The design utilizes living shoreline practices, such as sills, marsh restoration, and beach enhancement to balance habitat restoration with shoreline protection and recreational access to the Potomac River.
Living shorelines provide an effective and natural looking alternative to protecting shorelines in low wave energy areas, such as the Potomac River and it's tidal tributaries.
- 800 linear feet of stabilized shoreline
- 22,000 square feet of enhanced riparian buffer habitat
- 25,000 square feet of restored inter-tidal masrsh and beach habitat
The first video is from 2017 and the second video was filmed in June 2021.

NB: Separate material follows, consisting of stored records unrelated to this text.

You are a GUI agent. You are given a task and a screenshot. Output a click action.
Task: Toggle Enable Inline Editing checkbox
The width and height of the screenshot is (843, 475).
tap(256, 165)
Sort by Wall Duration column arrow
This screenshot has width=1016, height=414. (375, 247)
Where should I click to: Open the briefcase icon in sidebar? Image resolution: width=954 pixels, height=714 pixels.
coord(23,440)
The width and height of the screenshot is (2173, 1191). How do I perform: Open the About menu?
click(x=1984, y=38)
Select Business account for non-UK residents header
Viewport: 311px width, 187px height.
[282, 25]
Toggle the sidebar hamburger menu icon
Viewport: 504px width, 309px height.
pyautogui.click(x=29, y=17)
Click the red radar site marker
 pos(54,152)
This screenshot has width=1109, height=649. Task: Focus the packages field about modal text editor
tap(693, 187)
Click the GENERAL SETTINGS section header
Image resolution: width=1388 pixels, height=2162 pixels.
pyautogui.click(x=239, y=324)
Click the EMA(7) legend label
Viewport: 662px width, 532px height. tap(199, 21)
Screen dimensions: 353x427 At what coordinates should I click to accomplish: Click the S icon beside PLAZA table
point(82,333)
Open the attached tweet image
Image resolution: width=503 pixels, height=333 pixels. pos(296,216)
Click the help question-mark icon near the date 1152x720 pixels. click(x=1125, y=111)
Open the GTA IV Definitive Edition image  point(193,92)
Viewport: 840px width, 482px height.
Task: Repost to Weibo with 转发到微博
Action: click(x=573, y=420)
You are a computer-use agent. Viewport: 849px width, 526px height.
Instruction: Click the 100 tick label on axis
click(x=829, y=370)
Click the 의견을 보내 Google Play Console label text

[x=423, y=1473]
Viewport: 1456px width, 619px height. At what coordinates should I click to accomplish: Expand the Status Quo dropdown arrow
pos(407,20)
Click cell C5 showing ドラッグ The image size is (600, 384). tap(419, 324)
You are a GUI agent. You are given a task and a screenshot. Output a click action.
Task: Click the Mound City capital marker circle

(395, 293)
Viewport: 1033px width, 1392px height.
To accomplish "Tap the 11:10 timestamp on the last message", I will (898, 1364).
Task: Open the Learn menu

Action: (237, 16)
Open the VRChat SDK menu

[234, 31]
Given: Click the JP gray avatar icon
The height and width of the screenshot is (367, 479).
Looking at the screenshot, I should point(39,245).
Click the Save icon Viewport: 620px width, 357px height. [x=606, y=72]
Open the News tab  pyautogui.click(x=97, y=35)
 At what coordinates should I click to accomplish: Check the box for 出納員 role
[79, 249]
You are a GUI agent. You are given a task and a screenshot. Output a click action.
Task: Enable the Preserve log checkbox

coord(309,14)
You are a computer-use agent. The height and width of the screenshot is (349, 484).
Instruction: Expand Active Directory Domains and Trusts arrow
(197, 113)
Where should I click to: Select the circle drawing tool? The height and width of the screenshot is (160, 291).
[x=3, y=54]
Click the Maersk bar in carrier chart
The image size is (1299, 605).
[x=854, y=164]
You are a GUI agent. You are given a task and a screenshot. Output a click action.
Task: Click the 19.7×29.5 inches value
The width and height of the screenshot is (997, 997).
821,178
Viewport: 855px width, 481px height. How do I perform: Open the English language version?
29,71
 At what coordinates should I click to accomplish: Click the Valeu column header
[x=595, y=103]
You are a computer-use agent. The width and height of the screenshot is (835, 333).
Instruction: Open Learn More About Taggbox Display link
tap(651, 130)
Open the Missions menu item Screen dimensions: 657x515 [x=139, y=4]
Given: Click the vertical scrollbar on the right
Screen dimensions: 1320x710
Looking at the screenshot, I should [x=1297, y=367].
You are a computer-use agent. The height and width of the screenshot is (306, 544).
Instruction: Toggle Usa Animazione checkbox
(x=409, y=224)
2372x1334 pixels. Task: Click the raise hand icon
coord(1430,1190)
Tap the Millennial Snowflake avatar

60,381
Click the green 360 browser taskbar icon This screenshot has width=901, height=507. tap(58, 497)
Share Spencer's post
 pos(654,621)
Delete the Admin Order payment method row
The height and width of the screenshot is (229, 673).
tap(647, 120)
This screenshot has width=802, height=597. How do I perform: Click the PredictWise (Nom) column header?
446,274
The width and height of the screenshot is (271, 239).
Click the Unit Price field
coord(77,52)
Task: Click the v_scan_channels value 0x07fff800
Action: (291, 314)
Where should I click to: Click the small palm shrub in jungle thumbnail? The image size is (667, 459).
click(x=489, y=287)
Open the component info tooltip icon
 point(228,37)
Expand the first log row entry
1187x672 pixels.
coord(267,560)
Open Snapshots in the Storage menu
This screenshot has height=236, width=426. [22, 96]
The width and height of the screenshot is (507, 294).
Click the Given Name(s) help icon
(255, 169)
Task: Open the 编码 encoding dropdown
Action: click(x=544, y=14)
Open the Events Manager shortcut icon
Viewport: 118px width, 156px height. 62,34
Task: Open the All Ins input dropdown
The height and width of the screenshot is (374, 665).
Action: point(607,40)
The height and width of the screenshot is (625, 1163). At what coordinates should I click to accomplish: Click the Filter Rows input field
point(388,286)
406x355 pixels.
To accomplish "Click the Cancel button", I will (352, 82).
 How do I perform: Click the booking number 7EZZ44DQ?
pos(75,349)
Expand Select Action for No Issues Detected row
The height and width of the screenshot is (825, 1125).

The Chesapeake Bay Trust defines "Living Shorelines" as shoreline stabilization techniques that use natural habitat elements to protect shorelines from erosion while also providing critical habitat for Chesapeake Bay wildlife. The benefits of living shorelines include:
- stabilization of the shoreline
- protection of surrounding riparian and inter-tidal environment
- improvement of water quality via filtration of upland run-off
- creation of habitat for aquatic and terrestrial species
The Virginia Institute of Marine Sciences is one of the leaders in designing and implementing living shorelines on public and private lands throughout the mid-Atlantic region. If you are considering a living shoreline on your property, visit the VIMS Shoreline Studies Program to download design guidance and the VIMS Center for Coastal Resources Management has a wealth of information on building criteria, permit requirements, planting considerations, demonstration sites, and other useful information.
Northern Virginia Regional Commission Receives Grant for
Leesylvania State Park Shoreline Restoration
The project restores approximately 800 feet of eroding Potomac River shoreline at the Park. The design of the project includes the restoration of marsh and beach nourishment. The project is a collaborative effort between NVRC, the Virginia Department of Conservation and Recreation, Leesylvania State Park, Prince William County, Dominion Power and the Virginia Institute of Marine Sciences. The design was completed and permitted in 2013 and with the funding from the National Fish and Wildlife Foundation the construction was completed in the Summer of 2016.
Leesylvania State Park receives nearly 500,000 visitors per year. The site of the project is located near the Park’s Visitor’s Center and will be the location of future trainings and seminars for waterfront property owners and contractors on the benefits of living shorelines.
The Leesylvania Living Shorelines Project is a collaborative effort between the Northern Virginia Regional Commission, Virginia Department of Conservation and Recreation Division of State Parks, Virginia Institute of Marine Sciences, and Prince William County.